Each dog had BCL scores collected two to eight times throughout raising and training. The number of evaluations is based on the dog or volunteer raiser’s needs. Not all evaluations are conducted the same way, with modifications made to meet GEB’s needs at each stage of development. Supplementary Table 1 describes the average age at each evaluation time point and the number of dogs who had each evaluation. Each BCL for each dog was labeled as a particular evaluation time point (e.g., a column that stated the evaluation was a “puppy test”). Further filtering was performed to ensure the correct age at evaluation was kept (i.e., a dog who was labeled “puppy test” with an age at BCL of 6 months was excluded from the puppy test sub-cohort). Dogs falling outside of the standard age categories were eliminated from the dataset.

2.3 Analyses overview

Raw BCL data was grouped in two different ways (trainer-defined groups and factor analysis), and data within these groups were summarized in two different ways (mean score and lowest score), creating four separate datasets. Three different analyses were done on each dataset, Kappa statistics, positive and negative predictive values, for a total of 12 sets of results (Figure 1).

Figure 1

Figure 1. Analysis overview. Raw data was grouped in two ways: factors calculated using factor analysis, and trainer-defined groups, determined by GEB trainers. These groups were then summarized using two methods: arithmetic mean and lowest score within the group of BCL items. Each group-summary pair was analyzed using three different analysis methods: kappa statistics, positive predictive values, and negative predictive values.

2.3.1 Trainer-defined behavior groups

Ten groups of BCL items were defined by guide dog instructors. The groups represent sets of BCL items that capture the characteristic behaviors that commonly result in a dog being released from training at GEB. These groups include Adaptability, Chasing, Emotional Composure, Distraction, Dog Problems, Environmental Soundness, Fear of Heights, Resource Guarding, Touch Sensitivity, and Manners (see Supplementary Table 2). They will be referred to as “Trainer-Defined Groups.” These analyses do not use the individual dog’s outcomes, instead, the analyses use the dog’s BCL scores in each Trainer-Defined Group.

2.3.2 Factor analysis (FA)

Factor analysis is sensitive to missing data. To identify the most robust factors, missing data was imputed on the entire dataset using the “mice” package in R. Imputed data was used only for factor analysis.
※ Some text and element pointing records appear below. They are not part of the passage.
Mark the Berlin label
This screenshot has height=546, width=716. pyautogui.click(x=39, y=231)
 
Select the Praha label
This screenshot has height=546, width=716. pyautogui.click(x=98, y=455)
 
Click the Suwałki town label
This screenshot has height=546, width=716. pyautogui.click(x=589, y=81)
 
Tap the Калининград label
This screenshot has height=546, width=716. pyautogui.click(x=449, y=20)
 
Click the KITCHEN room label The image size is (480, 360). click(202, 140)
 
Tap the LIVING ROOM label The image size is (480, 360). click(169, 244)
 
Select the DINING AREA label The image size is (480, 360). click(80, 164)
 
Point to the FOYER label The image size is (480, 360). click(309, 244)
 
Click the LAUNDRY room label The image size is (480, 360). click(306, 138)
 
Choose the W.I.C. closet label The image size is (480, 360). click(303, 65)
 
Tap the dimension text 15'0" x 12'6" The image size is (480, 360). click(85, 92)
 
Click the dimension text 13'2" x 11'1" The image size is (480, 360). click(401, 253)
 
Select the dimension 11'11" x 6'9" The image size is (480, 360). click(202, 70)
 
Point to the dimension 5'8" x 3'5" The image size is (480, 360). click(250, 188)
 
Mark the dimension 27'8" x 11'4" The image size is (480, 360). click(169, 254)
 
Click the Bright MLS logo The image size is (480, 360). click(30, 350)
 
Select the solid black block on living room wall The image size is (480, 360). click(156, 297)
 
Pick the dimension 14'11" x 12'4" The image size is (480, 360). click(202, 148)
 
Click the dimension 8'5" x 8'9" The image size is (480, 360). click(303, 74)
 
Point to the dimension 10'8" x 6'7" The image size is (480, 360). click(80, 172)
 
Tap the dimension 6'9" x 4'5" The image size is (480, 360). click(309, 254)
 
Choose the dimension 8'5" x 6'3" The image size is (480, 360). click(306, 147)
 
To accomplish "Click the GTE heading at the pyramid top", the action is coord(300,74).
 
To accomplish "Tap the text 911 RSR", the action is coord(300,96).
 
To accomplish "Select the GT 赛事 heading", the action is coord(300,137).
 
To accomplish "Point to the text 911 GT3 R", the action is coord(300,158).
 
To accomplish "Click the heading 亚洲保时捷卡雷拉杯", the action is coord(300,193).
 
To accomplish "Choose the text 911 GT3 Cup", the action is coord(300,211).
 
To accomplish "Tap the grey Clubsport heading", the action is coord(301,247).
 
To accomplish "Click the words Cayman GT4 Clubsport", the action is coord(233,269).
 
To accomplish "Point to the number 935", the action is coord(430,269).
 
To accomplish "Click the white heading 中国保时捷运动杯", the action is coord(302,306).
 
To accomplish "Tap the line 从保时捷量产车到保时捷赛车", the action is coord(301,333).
To determine a set of factors that were useful across BCL time points, we first did an exploratory factor analysis (EFA) independently on each observation time point (e.g., puppy test, walk and talk, etc.). EFA was performed using the “psych” package in R. Factor values below 0.45 were excluded from EFA results. Most factor loading cutoffs range between 0.3 and 0.5, but the most universally accepted cutoff is 0.40 for satisfactory variables to load onto the primary factor (13). Then, each EFA was tested on all other observation time points to determine the optimal factor groups for the BCL for confirmatory factor analysis (CFA). Finally, CFA was performed using the “lavaan” package in R, and the optimal factors for all evaluation time points were determined using the Comparative Fit Index (CFI, closest value to 1), Tucker-Lewis Index (TLI, closest value to 1), and Root Mean Square Error of Approximation (RMSEA, values between 0.05 and 0.10) (14). The “lavaan” package specifically identifies RMSEA values between 0.05 and 0.08 as a reasonable approximate fit, with anything above 0.10 being a poor fit and anything below 0.05 being a close fit (15). While RMSEA has no universally acceptable values, it should be used in tandem with other values of fit, such as CFI and TLI, to determine which model is the best fit (16). These factors were validated in an independent group of dogs from GEB at the preliminary blindfold (PB) and the final blindfold (FB) evaluation time points. Factors were then named by an expert evaluator based on the items included.

2.3.3 Lowest score vs. mean

Two different scores were used for each subsequent analysis. BCL scores were summarized for each trainer-defined group/factor at each evaluation time point for each individual. The first was the “mean score,” which was calculated from the raw, unimputed score for each BCL item within each trainer-defined group/factor and evaluation time point. The mean score was calculated for each trainer-defined group/factor and time point using the arithmetic mean. The second score is the “lowest score,” which was determined by the lowest raw, unimputed BCL score of all BCL items within each trainer-defined group/factor. The lowest score was calculated for each trainer-defined group/factor and time point. This approach was used to prevent the masking of problem behaviors by other higher scores in the trainer-defined group group/factor.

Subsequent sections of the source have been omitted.